I haven't had anything new in a while, but I just couldn't resist this 1962 Avia Chronograph - and I'm glad I didn't!

It runs a Landeron 149 movement, but unsurprisingly it was the dial that caught my eye. According to the seller it was some kind of special edition, but the original owner was unsure what it was designed for - possibly something sporting?

If anyone has any ideas about that (or any other old Avias to share), they'd be very welcome.


----------



## William_Wilson (May 21, 2007)

That dial looks so crisp! Perhaps the subdial is set up for yacht racing.

Later,

William


----------



## taffyman (Apr 26, 2011)

19 62 watch ! thats fantastic for the year. well done


----------



## Guest (Feb 23, 2012)

hmmm, my birth year watch, very nice condition for its age and doing a lot better than me


----------



## itsguy (Nov 16, 2009)

Thanks - it does appear to have spent a lot of its life safely in a draw somewhere.

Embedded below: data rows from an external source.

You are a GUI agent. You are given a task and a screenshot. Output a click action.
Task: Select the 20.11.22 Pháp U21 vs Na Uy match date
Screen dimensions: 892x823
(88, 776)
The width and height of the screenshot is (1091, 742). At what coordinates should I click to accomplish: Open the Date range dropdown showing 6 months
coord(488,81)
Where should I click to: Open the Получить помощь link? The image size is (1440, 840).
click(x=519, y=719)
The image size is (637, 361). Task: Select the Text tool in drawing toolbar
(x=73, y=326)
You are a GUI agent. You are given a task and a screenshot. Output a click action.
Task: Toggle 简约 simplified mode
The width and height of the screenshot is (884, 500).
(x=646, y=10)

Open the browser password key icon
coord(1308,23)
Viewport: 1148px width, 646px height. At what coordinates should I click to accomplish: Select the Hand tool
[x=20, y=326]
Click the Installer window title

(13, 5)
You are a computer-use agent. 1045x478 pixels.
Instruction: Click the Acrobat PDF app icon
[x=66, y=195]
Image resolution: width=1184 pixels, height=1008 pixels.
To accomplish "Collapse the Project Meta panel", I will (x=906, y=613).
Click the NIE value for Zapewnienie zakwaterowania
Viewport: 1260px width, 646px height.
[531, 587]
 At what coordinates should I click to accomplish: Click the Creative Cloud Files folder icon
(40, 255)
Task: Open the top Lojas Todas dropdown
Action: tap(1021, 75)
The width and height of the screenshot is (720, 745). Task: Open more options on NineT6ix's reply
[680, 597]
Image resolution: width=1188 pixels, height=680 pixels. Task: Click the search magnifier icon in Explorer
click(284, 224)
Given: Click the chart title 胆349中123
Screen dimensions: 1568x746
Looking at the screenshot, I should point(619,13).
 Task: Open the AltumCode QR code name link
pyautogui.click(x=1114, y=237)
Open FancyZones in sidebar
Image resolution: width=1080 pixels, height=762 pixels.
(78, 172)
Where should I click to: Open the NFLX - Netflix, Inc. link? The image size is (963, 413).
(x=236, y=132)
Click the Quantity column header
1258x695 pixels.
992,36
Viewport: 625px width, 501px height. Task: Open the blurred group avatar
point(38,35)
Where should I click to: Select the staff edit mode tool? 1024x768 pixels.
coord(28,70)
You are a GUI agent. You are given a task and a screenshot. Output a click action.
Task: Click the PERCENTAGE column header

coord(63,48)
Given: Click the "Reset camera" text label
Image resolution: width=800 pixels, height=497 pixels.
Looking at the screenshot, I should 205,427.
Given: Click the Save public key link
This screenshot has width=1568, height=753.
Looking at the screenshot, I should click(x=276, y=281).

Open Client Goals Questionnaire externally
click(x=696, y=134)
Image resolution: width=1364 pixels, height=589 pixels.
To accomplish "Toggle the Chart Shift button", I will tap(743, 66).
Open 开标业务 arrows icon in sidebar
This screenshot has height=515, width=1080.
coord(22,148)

Yes, yachting seems likely, I've seen some yachting Heuer's with similar subdiles, though generally marked at 10 and 20 minutes - I don't know if that's important, I know nothing of boats. The seller thought it might be to do with some kind of skiing event as it was originally bought in Geneva, which is a romantic notion but sounds less likely!


----------



## AlexC1981 (Jul 26, 2009)

Looks fantastic. I was watching that on ebay and I almost put a bid in!

It looks much better in your photos than it did in the sellers small blurry ones.


----------



## andyclient (Aug 1, 2009)

Thats a beauty I really like that well done , great find


----------



## xtriple (Dec 4, 2011)

That's a lovely looking watch. As others have said, I'd bet money on it being a "Yachtmaster" watch. They all have 15 minute counters on them for the start of the races.


----------



## gametime (Feb 9, 2012)

beautiful. wear it in good health


----------



## Julian Beech (Feb 14, 2012)

unusual face colour

lovely


----------



## Dazzer (Dec 7, 2011)

Stunning watch, congratulations.


----------



## oz-bear (Jan 27, 2012)

Nice...cool dial... :thumbsup:


----------



## fernface (Mar 9, 2011)

That really is a super looking watch, and looks to be in good nick for its age, wish i was


----------